= Tinno Mobile =

Chinese mobile phone manufacturer

Tinno Mobile logo

Tinno Mobile is a Chinese ODM company focused on making phones for other brands. The company have also created their own mobile phone brands like Sugar Phone, and Wiko Mobile. The company was established in 2005 and is headquartered at Shenzhen, Guangdong, China.

Tinno Mobile products are sold in more than 80 countries around the world. In 2020 Tinno shipped more than 28.7 million mobile phones and tablets worldwide.
The localized model of sub-branding have been praised by Wang Yang
in 2014 when he was Vice Premier of China at the time, saying they are a good example for "Ethnical (Chinese) Companies" to enter international market. The company said they have an annual revenue of 1 billion euro.

==Scandals==
=== Privacy data collection ===
In December 2016, it is revealed that pre-installed application developed by Adups within BLU phones would transmit user data to Chinese server without customer consent.
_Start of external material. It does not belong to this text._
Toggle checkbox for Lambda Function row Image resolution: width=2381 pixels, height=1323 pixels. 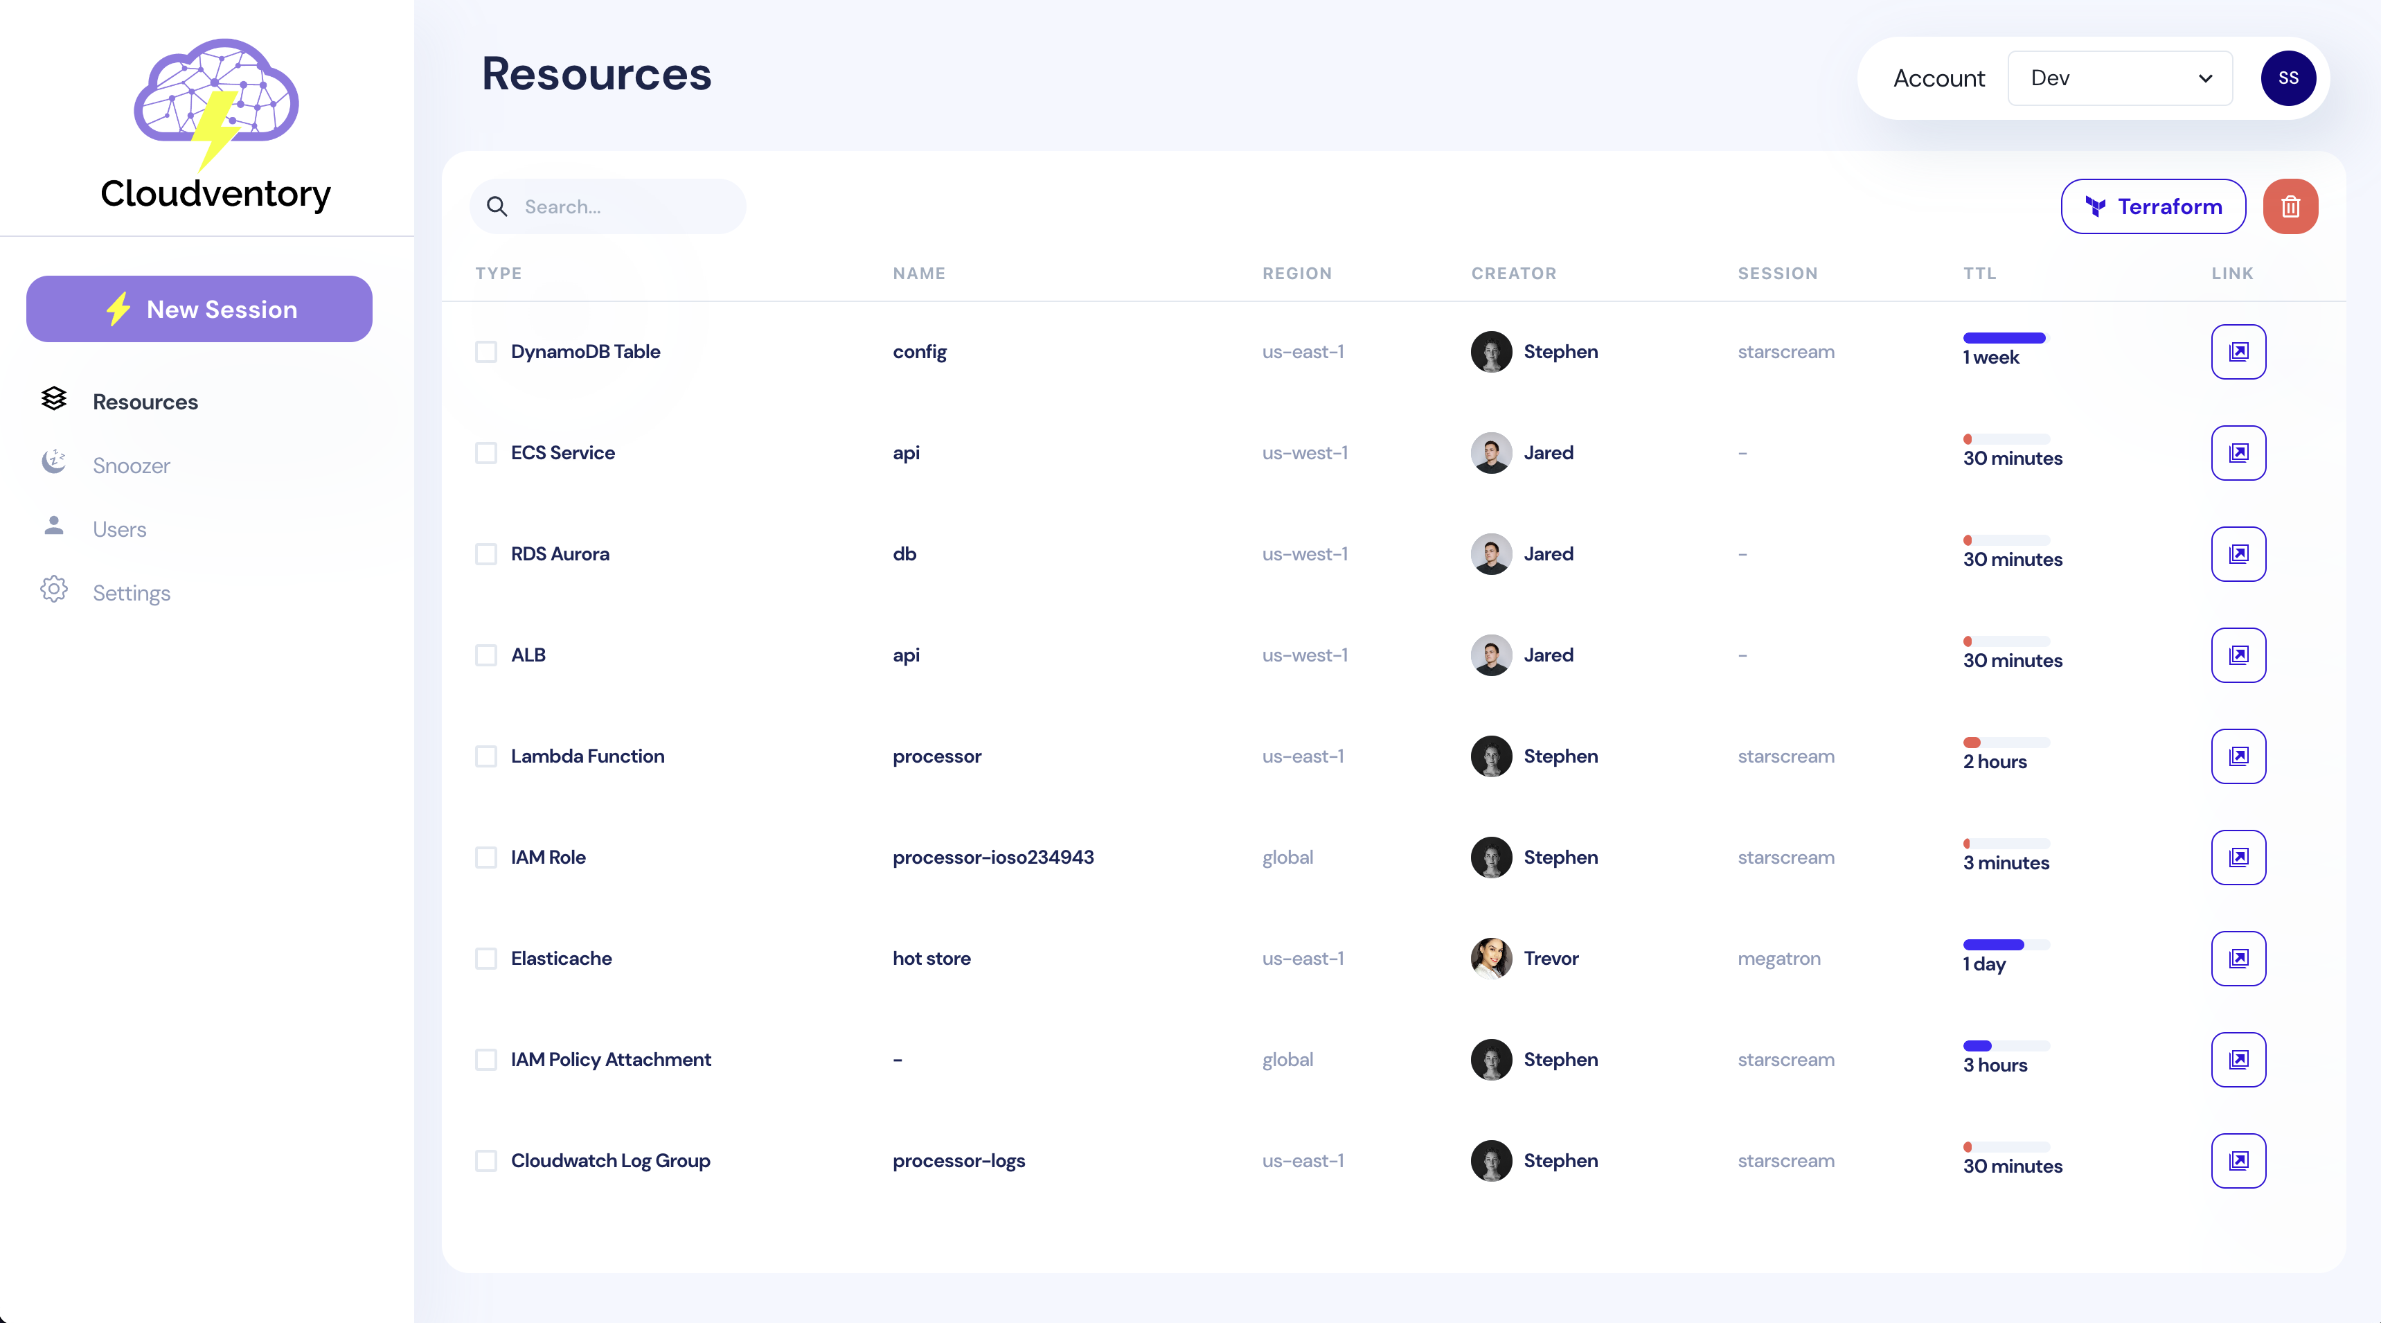coord(485,755)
Tinno is among the list of brands that were found to have Adups applications pre-installed on their phones.

In November 2017, it is revealed that pre-installed application within Wiko phones, a Tinno subsidiary, would transmit technical data monthly to Tinno without customer consent. The company confirmed the existence of such information collection system, and said updated version of those applications will no longer collect geographical information of devices.